Sisterhood

My sister and I were watching tv together and talking at the same time.  Suddenly, the normal talk turned into a fierce debate on whether it’s right for girls to lose their virginity to guys before marriage.

I told her that I felt it was ok for DESPERATE girls to do so, as long as they realize the consequences following it.  Of course, my first stand is that we must not lose those precious moments to the person that we aren’t sure to be spending our whole life with.  However, sometimes you have friends that won’t take your advice.  They feel that love overcomes everything.  No matter how much saliva you waste or how hard you try to open the ‘common sense door’, they are willing to sacrifice their ….errrr….. maidenhead. 

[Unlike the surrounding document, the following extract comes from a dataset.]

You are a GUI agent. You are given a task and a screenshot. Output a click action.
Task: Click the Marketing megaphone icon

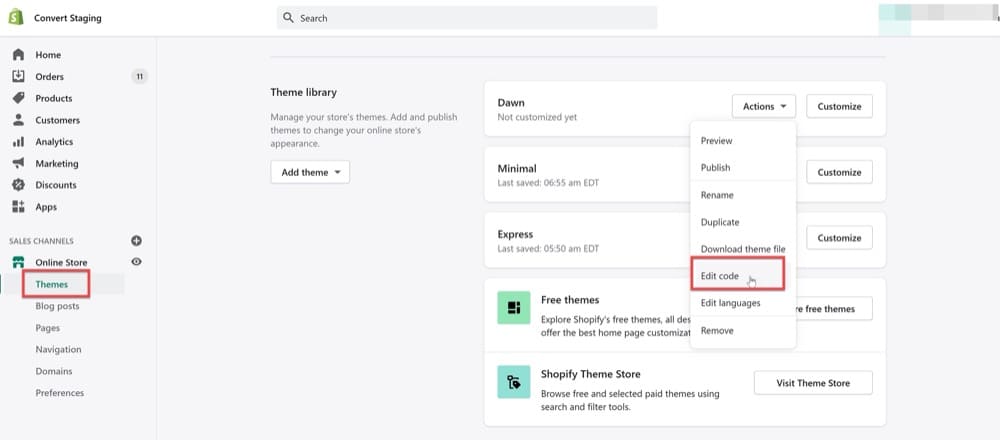click(18, 163)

When this happens and I can see that my friend won’t stand back from her decision, I will switch to ‘free-thinker-mode’ kind of friend.  I will let my friend do whatever she wanted and when she ran back to me crying, I’ll be there for her.  As a friend, I do not have the right to force my friends into following my advice.  I can only speak and make follow-up and be a concern friend, but that’s all.  I won’t step over the boundary. 

This is the part my sister did not agree.  She believes as a friend, we must try our very best to help in every ways we can.  If not, we have failed as a friend.  My sister won’t be there when the friend ran back to her crying.  My sister had warned her friend earlier, so she did not feel that she will be able to comfort her friend.  Also, she feels that as a friend, it means helping and guiding a lost friend to correct path.  (I’m sure glad she’s my sister.  I can rely and trust on her to lead me to the correct path.)  I know my sister is a very soft-hearted and caring person and she continued by giving me lots of reasons why it’s important for us girls to protect ourselves … and she bla bla bla…

Both of us concluded 30 minutes later, that we realize virginity is important.  What we disagree is the role of a friend when facing such dilemma on another friend(s).

One of the reasons we should protect ourselves – my sister told me that is that after the first night, girls will guard the secret fiercely, telling not a soul about it.  Guys on the other hand (JERK!!!), will hang out with the other males and tell everyone how great it felt and who the poor girl was.  Words passed around, soon most people knew about it, even the girl’s friends.  Damn, how come it sounds terribly familiar to me??? 

Are you wiling to take this repercussion?  This is just one, there are other worse conseuquences.  If you do, my friend, I can switch to ‘free-thinker mode’ anytime you want. 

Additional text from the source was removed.